Extracted text:
* START *

Supermarket squeeze for Irish suppliers if UK giants cash in

Consolidation in the British retail space will put pressure on Greencore and others to crunch prices

Sainsbury's food shop. Photo: Bloomberg
Sainsbury's food shop. Photo: Bloomberg

Dan White

The Sainsbury's/Asda merger announcement last week creates a retailing giant that will squeeze Irish suppliers hard.

The merger will combine Sainsbury's, currently number two in the UK grocery market with a 15.9pc share, with Asda, the number three with 15.5pc. The combined entity will leapfrog the current market leader Tesco, which has a 27.6pc share.

The deal will sweep aside the 'Big Four' that has dominated British food retailing for the past decade-and-a-half. It will give way not so much to a 'Big Three' but a 'Big Two' with number four Morrison, which has a 10.5pc share, receding ever further in the rear-view mirror as Tesco and Sainsbury's/Asda battle it out for market supremacy.

"This is a pivotal moment for the British grocery market. A merger between Sainsbury's and Asda would transform the traditional landscape, placing nearly a third of market share in the hands of the joint supermarket giant, though the march of the discounters - and any enforced store closures - could impact this figure", said Fraser McKevitt, head UK retail and consumer insight at market research firm Kantar Worldpanel.

The merged company will have annual sales of £51bn (€57bn), 2,800 stores in the UK and 330,000 employees. It is targeting annual cost savings of "at least" £500m.

So where are the £500m (€566m) of annual cost savings going to come from?

* END *

Supplied information:
* START *

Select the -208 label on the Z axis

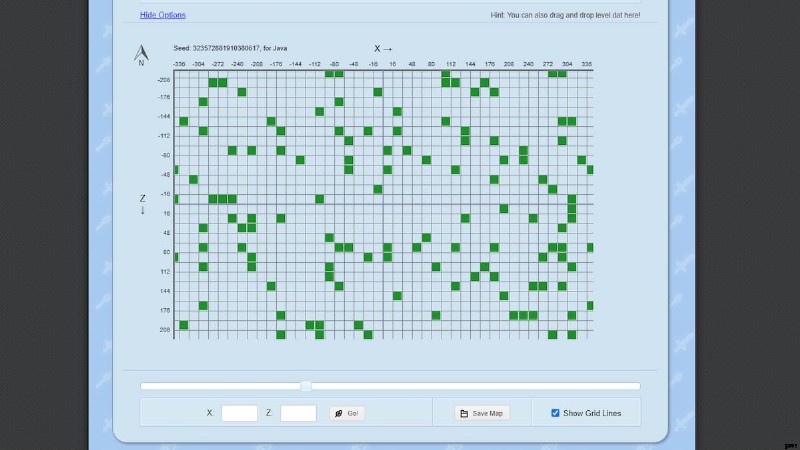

* END *

Required task 1: Please explain, in one to three sentences, why the supermarket article says the merger will lead to a "Big Two" rather than a "Big Three."
Required task 2: Rewrite the passage of the supermarket article starting with "Consolidation in the" and going on through "Irish suppliers hard.", changing "pressure" to "strain".

Full output 1: Morrison, the number four retailer with a 10.5pc share, would fall ever further behind while Tesco and the combined Sainsbury's/Asda fight for market supremacy. That would leave two dominant players instead of three.

Full output 2:
Consolidation in the British retail space will put strain on Greencore and others to crunch prices

Sainsbury's food shop. Photo: Bloomberg
Sainsbury's food shop. Photo: Bloomberg

Dan White

The Sainsbury's/Asda merger announcement last week creates a retailing giant that will squeeze Irish suppliers hard.